* WORK TO COMPLETE: The response should be a faithful copy of every record, with nothing left out.

* DATA FOR ANALYSIS:
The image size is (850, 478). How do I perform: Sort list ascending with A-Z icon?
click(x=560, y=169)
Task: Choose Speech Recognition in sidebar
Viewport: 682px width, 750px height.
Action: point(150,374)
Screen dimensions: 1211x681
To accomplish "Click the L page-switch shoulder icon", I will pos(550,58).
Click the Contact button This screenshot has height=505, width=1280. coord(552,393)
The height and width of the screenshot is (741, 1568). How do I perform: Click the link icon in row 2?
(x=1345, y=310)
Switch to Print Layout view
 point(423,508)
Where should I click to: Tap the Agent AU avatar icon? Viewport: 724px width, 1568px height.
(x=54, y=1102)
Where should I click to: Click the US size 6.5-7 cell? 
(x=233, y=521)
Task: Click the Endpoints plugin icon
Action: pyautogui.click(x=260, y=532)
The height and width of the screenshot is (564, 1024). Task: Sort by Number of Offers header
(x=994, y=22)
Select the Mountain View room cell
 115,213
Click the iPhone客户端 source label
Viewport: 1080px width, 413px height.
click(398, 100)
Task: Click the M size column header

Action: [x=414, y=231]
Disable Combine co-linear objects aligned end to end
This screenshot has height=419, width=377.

* RESPONSE TO THIS TASK:
The image size is (850, 478). How do I perform: Sort list ascending with A-Z icon?
click(x=560, y=169)
Task: Choose Speech Recognition in sidebar
Viewport: 682px width, 750px height.
Action: point(150,374)
Screen dimensions: 1211x681
To accomplish "Click the L page-switch shoulder icon", I will pos(550,58).
Click the Contact button This screenshot has height=505, width=1280. coord(552,393)
The height and width of the screenshot is (741, 1568). How do I perform: Click the link icon in row 2?
(x=1345, y=310)
Switch to Print Layout view
 point(423,508)
Where should I click to: Tap the Agent AU avatar icon? Viewport: 724px width, 1568px height.
(x=54, y=1102)
Where should I click to: Click the US size 6.5-7 cell? 
(x=233, y=521)
Task: Click the Endpoints plugin icon
Action: pyautogui.click(x=260, y=532)
The height and width of the screenshot is (564, 1024). Task: Sort by Number of Offers header
(x=994, y=22)
Select the Mountain View room cell
 115,213
Click the iPhone客户端 source label
Viewport: 1080px width, 413px height.
click(398, 100)
Task: Click the M size column header

Action: [x=414, y=231]
Disable Combine co-linear objects aligned end to end
This screenshot has height=419, width=377.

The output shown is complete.